* What to do
Give as output the line that contains "Disc cutter (58, 1116)", followed by every remaining line of the entries, unchanged and with nothing added.
--------------------------------
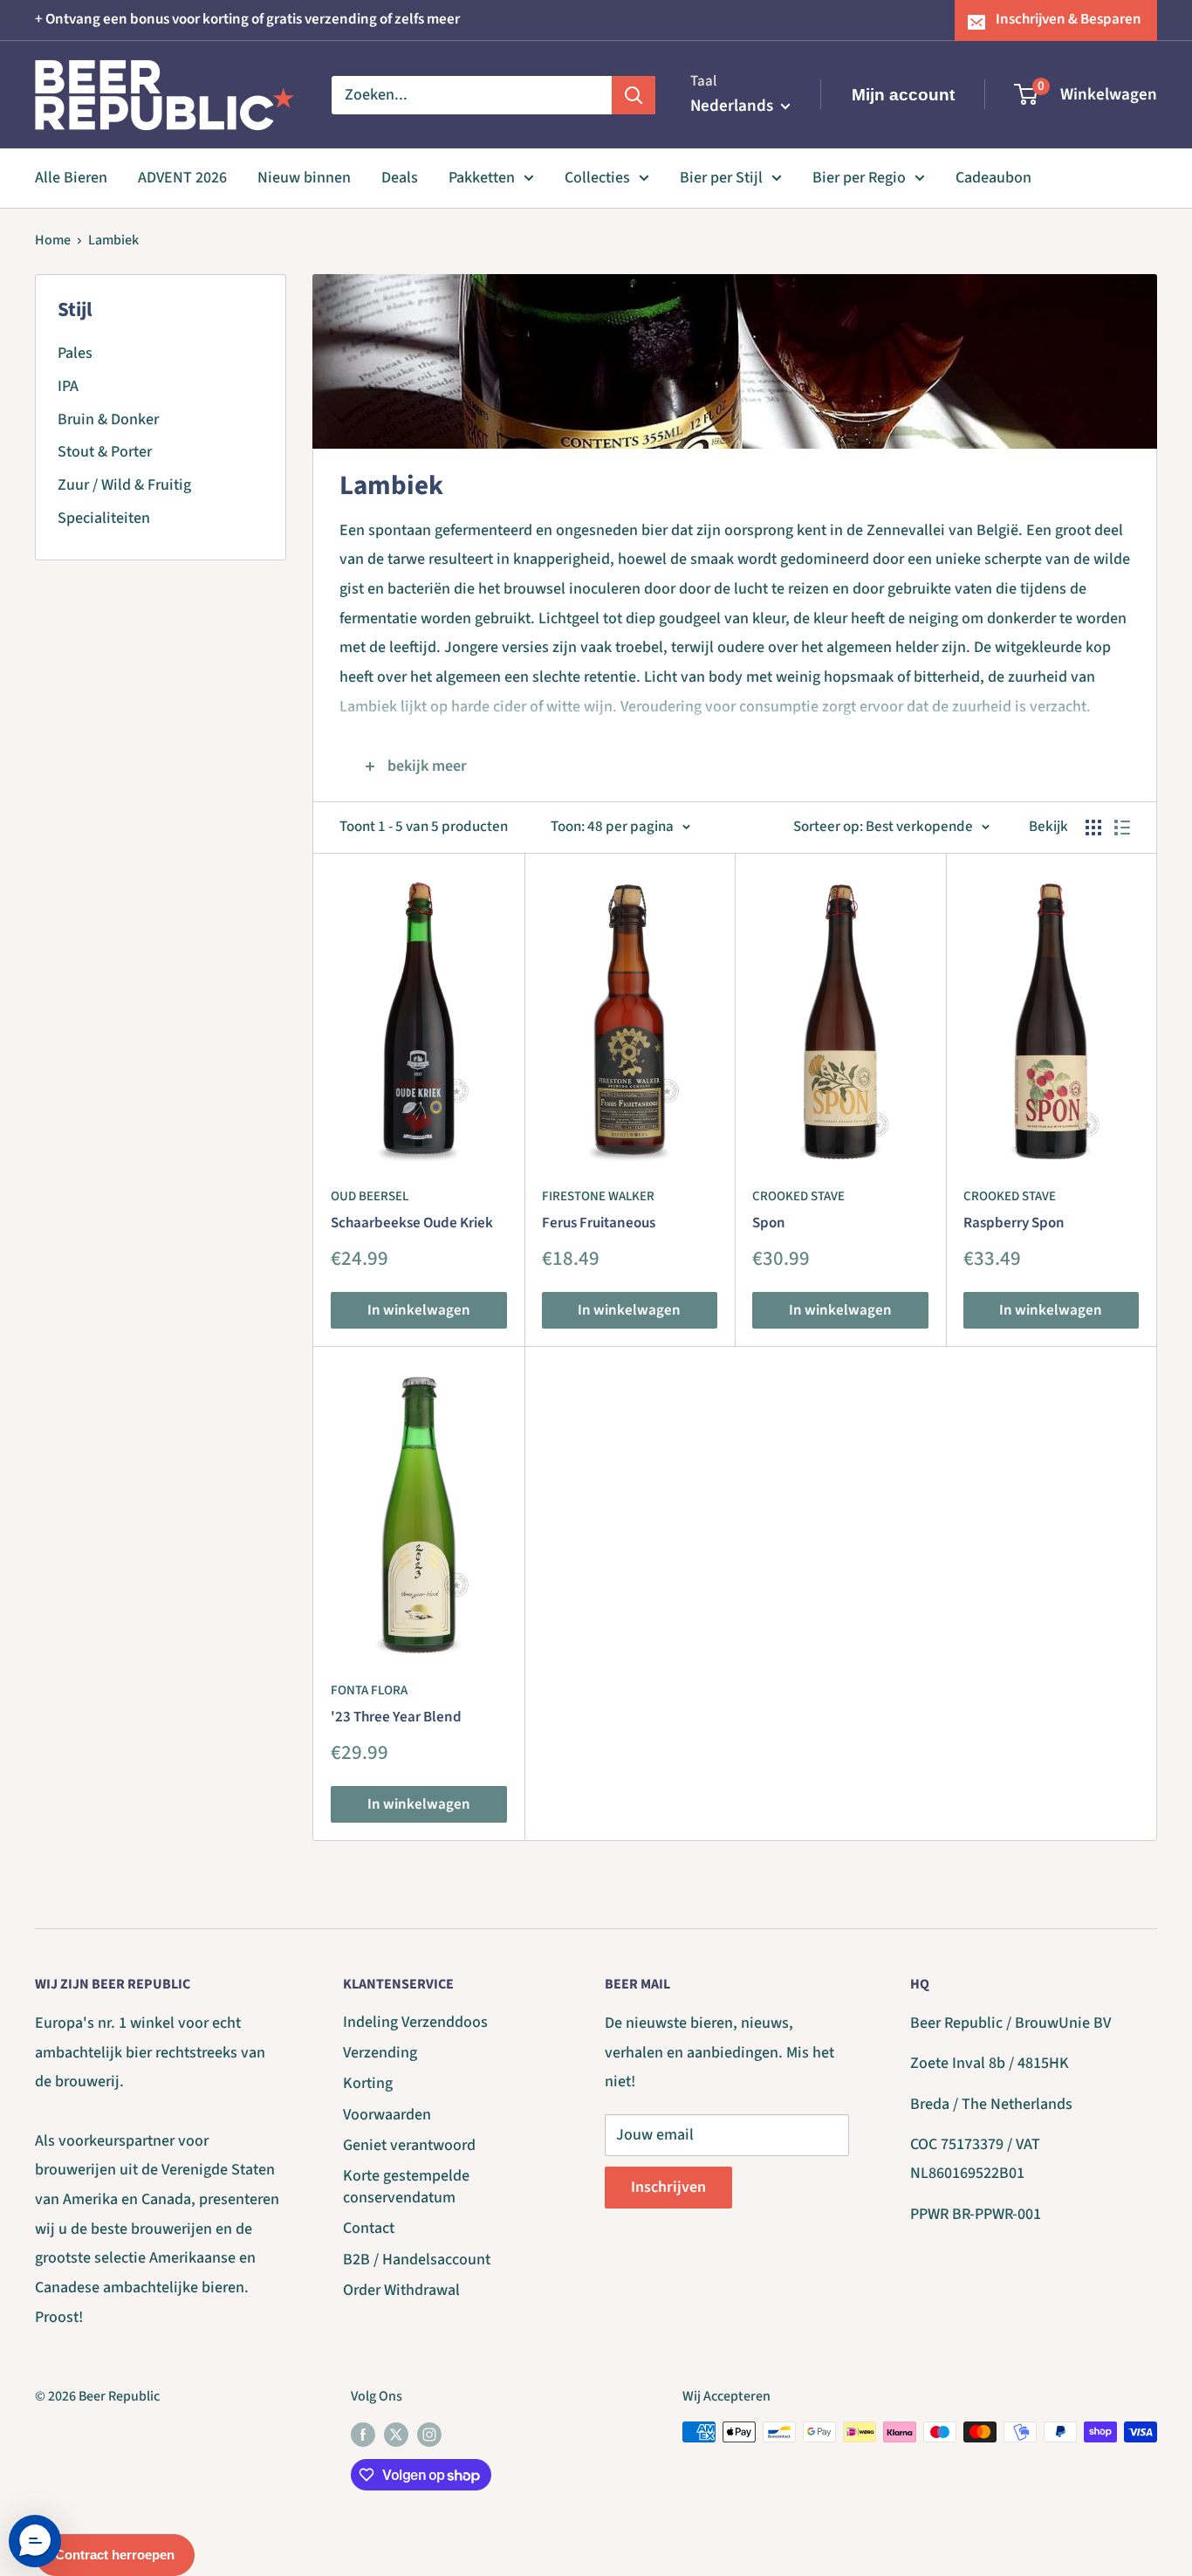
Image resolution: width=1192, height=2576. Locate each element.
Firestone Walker (598, 1196)
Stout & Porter (105, 452)
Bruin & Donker (108, 419)
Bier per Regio (859, 178)
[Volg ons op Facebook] (363, 2434)
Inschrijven (668, 2187)
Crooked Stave (798, 1196)
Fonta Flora (369, 1690)
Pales (75, 353)
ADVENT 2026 (182, 178)
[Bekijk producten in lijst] (1122, 827)
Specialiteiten (104, 518)
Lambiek (113, 240)
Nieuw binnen (304, 178)
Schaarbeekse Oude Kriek (412, 1222)
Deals (399, 178)
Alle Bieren (71, 178)
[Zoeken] (633, 94)
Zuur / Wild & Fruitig (124, 485)
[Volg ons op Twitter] (396, 2434)
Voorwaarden (387, 2115)
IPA (68, 386)
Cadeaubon (993, 178)
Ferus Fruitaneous (598, 1222)
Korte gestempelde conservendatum (406, 2186)
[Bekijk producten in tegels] (1093, 827)
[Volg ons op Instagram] (429, 2434)
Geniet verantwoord (409, 2145)
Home (53, 240)
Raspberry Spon (1014, 1222)
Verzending (380, 2053)
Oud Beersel (369, 1196)
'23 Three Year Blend (396, 1717)
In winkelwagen (418, 1310)
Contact (368, 2228)
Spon (768, 1222)
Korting (368, 2083)
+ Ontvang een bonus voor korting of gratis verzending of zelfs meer (247, 19)
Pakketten (482, 178)
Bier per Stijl (721, 178)
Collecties (597, 178)
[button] (35, 2541)
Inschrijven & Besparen (1068, 19)
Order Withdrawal (401, 2290)
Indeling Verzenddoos (415, 2022)
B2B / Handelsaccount (416, 2259)
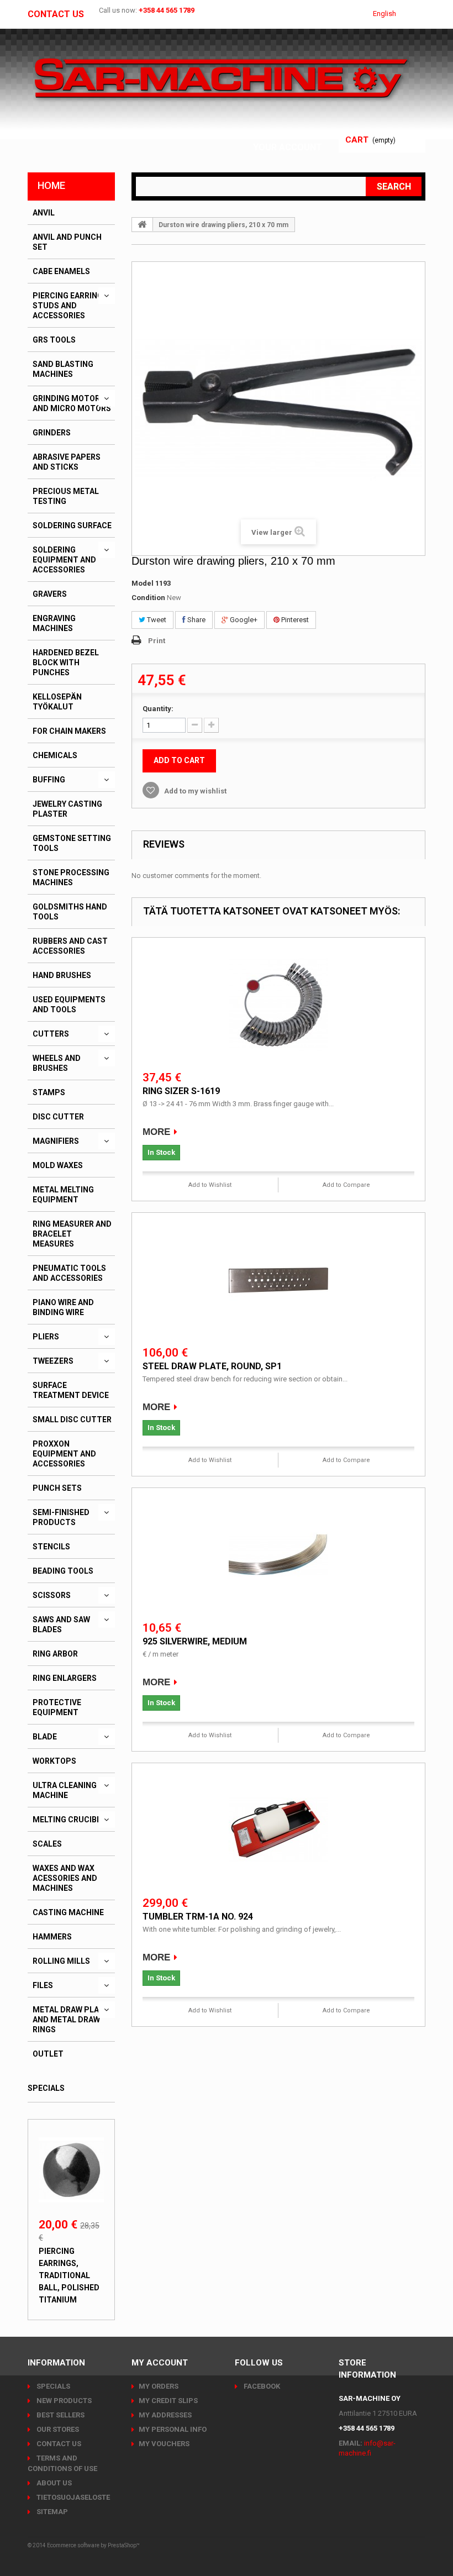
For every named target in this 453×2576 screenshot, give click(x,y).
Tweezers (53, 1361)
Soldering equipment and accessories (64, 559)
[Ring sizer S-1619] (278, 1005)
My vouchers (164, 2444)
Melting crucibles (71, 1819)
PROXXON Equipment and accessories (64, 1453)
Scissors (52, 1595)
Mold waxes (58, 1165)
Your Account (287, 147)
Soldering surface (72, 525)
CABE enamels (61, 271)
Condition (148, 597)
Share (196, 620)
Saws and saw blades (61, 1624)
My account (159, 2363)
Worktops (54, 1761)
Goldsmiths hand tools (70, 911)
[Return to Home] (142, 224)
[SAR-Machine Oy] (221, 79)
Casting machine (68, 1912)
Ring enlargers (65, 1678)
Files (43, 1985)
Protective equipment (57, 1707)
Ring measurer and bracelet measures (72, 1233)
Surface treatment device (71, 1390)
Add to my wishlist (194, 791)
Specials (46, 2088)
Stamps (49, 1092)
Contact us (56, 14)
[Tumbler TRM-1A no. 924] (278, 1830)
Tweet (155, 620)
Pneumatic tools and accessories (69, 1273)
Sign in (307, 134)
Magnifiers (56, 1141)
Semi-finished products (61, 1517)
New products (63, 2400)
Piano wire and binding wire (63, 1307)
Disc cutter (58, 1116)
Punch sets (57, 1488)
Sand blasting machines (63, 369)
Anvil (44, 212)
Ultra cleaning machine (65, 1790)
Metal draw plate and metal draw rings (70, 2019)
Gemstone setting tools (72, 843)
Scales (47, 1843)
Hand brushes (62, 975)
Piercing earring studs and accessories (68, 305)
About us (53, 2483)
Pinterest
--------------------------------
* Exercise response
Disc cutter (58, 1116)
Punch sets (57, 1488)
Sand blasting machines (63, 369)
Anvil (44, 212)
Ultra cleaning machine (65, 1790)
Metal draw plate and metal draw rings (70, 2019)
Gemstone setting tools (72, 843)
Scales (47, 1843)
Hand brushes (62, 975)
Piercing earring studs and accessories (68, 305)
About us (53, 2483)
Pinterest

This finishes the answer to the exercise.